Work to do:
a: Answer these questions from the "We Shall Overcome" piece, one answer per line, marked the same way:
(i) What was the building that houses the museum once known as?
(ii) What brought the writer to Memphis several years ago?
(iii) In front of which room does the museum visit end?
b: Reproduce part of the "We Shall Overcome" piece word for word, beginning at the words "There is one" and stopping after "would ever visit.".

"We Shall Overcome"
In the course of my life I have enjoyed the great blessing of visiting many holy shrines and sacred places. I have stood in Buddhist temples in Asia, visited noble cathedrals and renowned mosques in Europe and the Middle East, and I have been to the places where Jesus preached and stood on the hill where he was crucified.
There is one shrine, however, that holds a special place in my heart - The National Civil Rights Museum in Memphis Tennessee. It is located in a building that once was a dingy little traveler’s lodge known as the Lorraine Motel, and it was on the balcony of this motel that Martin Luther King Jr. was assassinated on an April day in 1968.
Several years ago I was in Memphis for a conference that included a trip to The Civil Rights Museum. I expected that, like any ordinary museum, it would be a place filled with artifacts and stories commemorating all the many events of the Civil Rights movement of the 1960’s. Little did I know I would actually be going to a sacred shrine, one of the holiest places I would ever visit.
A visit to the Civil Rights Museum follows along a very specific path. You are led through a variety of exhibit halls commemorating key events like the March on Selma. There are pictures and film clips of the “Freedom Riders” and artifacts from the Montgomery Prison where Dr. King wrote his renowned letters. The visit to the “museum” ends on a second floor balcony directly in front of what was once Room 306, the actual spot where Martin Luther King Jr. was so brutally assassinated on that fateful day in April.

Extracted entries:
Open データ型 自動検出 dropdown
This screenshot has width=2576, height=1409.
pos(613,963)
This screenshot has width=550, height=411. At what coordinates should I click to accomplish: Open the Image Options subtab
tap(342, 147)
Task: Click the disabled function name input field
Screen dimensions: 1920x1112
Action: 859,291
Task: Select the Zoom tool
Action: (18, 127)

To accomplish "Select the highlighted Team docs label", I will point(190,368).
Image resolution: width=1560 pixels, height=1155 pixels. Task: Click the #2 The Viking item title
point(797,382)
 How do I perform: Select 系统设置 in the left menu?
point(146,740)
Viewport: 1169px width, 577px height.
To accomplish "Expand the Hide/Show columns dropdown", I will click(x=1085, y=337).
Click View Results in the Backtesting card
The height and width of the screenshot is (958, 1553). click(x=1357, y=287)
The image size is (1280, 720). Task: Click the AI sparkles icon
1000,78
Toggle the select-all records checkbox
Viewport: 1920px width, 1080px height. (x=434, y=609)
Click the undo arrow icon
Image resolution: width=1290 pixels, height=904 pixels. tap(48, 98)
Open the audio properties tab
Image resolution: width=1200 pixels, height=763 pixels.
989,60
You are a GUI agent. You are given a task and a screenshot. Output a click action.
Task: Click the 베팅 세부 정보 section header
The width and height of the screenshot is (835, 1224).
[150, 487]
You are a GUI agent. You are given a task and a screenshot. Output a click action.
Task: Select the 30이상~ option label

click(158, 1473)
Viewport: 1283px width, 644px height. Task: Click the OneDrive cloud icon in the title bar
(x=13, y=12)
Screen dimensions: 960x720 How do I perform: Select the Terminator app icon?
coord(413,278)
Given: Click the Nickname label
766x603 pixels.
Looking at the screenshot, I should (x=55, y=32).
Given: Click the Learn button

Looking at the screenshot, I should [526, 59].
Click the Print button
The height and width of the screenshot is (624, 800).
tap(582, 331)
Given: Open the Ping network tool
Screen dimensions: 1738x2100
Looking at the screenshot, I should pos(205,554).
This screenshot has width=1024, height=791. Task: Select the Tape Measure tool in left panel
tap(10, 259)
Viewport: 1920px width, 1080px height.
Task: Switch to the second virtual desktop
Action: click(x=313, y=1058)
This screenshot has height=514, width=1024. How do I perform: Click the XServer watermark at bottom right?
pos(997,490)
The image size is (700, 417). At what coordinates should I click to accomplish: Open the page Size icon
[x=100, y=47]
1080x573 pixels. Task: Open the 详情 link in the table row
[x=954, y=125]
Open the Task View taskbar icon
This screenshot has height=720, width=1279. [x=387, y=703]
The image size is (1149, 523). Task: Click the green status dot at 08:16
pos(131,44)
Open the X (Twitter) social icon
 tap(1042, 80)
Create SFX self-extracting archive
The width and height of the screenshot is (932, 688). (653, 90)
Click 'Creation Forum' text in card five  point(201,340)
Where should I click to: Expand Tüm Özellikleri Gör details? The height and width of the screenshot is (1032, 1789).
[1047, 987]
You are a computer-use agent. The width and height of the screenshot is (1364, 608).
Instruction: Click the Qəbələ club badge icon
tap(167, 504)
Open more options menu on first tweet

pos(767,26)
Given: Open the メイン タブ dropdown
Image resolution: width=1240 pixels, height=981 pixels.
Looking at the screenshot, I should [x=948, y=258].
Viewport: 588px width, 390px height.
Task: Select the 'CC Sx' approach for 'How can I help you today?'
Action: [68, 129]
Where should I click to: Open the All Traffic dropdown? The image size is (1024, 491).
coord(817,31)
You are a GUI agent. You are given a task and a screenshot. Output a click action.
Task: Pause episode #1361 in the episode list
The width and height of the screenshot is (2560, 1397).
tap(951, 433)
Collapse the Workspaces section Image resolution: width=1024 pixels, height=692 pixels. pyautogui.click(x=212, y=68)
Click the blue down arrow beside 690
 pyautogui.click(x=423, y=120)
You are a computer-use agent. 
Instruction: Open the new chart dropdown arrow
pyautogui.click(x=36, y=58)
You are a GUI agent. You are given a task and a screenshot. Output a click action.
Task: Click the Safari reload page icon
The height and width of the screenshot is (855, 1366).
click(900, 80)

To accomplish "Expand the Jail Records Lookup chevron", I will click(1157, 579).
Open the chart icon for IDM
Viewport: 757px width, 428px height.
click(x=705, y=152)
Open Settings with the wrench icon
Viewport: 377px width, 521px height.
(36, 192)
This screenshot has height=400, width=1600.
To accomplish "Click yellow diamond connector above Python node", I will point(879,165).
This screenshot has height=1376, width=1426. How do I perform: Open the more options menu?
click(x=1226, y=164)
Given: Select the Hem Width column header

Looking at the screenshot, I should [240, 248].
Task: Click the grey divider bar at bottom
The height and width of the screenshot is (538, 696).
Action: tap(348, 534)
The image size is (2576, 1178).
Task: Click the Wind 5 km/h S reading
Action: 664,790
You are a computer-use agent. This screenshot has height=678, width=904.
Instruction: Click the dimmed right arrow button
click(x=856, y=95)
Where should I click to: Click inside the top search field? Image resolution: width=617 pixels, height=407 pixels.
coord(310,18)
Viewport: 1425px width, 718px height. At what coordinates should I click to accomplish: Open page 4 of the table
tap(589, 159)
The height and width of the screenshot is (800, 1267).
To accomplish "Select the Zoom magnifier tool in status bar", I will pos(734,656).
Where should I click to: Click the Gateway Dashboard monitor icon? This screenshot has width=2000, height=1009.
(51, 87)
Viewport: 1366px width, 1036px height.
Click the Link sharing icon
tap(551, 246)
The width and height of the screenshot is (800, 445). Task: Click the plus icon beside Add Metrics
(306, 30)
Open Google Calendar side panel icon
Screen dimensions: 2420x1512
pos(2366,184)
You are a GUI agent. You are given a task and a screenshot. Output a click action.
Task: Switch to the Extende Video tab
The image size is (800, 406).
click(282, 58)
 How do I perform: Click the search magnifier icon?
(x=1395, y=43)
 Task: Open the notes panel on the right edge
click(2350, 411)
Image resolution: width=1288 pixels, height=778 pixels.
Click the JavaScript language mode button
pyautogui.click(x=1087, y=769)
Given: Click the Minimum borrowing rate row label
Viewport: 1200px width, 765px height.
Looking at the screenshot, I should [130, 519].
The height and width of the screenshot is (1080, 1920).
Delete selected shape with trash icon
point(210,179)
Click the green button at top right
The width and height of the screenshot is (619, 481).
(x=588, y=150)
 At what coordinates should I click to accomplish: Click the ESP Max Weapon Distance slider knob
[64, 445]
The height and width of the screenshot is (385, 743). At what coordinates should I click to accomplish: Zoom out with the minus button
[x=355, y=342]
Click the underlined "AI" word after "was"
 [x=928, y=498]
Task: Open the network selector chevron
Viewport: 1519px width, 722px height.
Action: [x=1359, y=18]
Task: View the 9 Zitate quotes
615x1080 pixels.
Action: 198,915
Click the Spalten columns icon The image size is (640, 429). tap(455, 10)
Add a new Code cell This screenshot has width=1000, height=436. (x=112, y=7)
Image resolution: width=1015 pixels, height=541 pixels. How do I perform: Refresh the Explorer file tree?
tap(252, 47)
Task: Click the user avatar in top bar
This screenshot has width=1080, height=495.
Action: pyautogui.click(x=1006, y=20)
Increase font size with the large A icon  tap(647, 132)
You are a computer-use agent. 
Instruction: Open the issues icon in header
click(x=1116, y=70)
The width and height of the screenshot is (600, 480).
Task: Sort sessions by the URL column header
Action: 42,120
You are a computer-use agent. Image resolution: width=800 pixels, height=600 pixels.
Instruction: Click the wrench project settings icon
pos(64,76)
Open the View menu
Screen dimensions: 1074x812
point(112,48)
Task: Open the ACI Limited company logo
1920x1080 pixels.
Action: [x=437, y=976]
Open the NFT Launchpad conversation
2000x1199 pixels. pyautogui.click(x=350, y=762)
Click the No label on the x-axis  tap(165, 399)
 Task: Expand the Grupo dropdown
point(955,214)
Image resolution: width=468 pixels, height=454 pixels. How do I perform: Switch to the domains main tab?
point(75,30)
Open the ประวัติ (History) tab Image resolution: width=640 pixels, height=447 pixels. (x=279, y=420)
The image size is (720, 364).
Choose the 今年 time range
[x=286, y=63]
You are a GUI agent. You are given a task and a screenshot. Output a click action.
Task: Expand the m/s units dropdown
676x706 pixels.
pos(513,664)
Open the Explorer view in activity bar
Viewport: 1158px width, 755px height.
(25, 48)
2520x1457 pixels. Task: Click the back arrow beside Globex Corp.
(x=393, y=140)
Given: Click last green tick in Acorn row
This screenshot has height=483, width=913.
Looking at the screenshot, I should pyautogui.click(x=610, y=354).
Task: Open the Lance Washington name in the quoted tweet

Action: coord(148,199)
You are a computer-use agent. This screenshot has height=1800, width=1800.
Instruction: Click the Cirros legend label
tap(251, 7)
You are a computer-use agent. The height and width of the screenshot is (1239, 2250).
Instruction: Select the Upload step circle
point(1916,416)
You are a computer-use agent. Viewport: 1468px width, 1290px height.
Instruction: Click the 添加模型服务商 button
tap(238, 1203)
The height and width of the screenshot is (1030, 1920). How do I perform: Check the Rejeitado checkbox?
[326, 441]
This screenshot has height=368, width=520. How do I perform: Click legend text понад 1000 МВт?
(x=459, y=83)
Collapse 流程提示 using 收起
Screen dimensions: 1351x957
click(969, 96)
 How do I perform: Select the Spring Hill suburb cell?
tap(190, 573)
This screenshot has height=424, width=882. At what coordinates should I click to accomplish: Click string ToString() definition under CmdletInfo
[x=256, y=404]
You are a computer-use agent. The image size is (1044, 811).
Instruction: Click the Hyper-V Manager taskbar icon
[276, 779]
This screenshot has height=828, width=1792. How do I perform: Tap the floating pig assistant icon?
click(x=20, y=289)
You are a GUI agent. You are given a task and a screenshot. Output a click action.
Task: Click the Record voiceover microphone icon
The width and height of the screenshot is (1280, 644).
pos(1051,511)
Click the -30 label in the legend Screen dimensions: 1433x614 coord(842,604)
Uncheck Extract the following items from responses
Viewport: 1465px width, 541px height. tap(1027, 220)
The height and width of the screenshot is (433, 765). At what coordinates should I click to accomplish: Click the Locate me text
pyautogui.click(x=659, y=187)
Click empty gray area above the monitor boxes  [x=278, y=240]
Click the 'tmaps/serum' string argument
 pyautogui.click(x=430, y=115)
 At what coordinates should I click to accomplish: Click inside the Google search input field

Answers per task:
a:
(i) The Lorraine Motel
(ii) A conference
(iii) Room 306

b:
There is one shrine, however, that holds a special place in my heart - The National Civil Rights Museum in Memphis Tennessee. It is located in a building that once was a dingy little traveler’s lodge known as the Lorraine Motel, and it was on the balcony of this motel that Martin Luther King Jr. was assassinated on an April day in 1968.
Several years ago I was in Memphis for a conference that included a trip to The Civil Rights Museum. I expected that, like any ordinary museum, it would be a place filled with artifacts and stories commemorating all the many events of the Civil Rights movement of the 1960’s. Little did I know I would actually be going to a sacred shrine, one of the holiest places I would ever visit.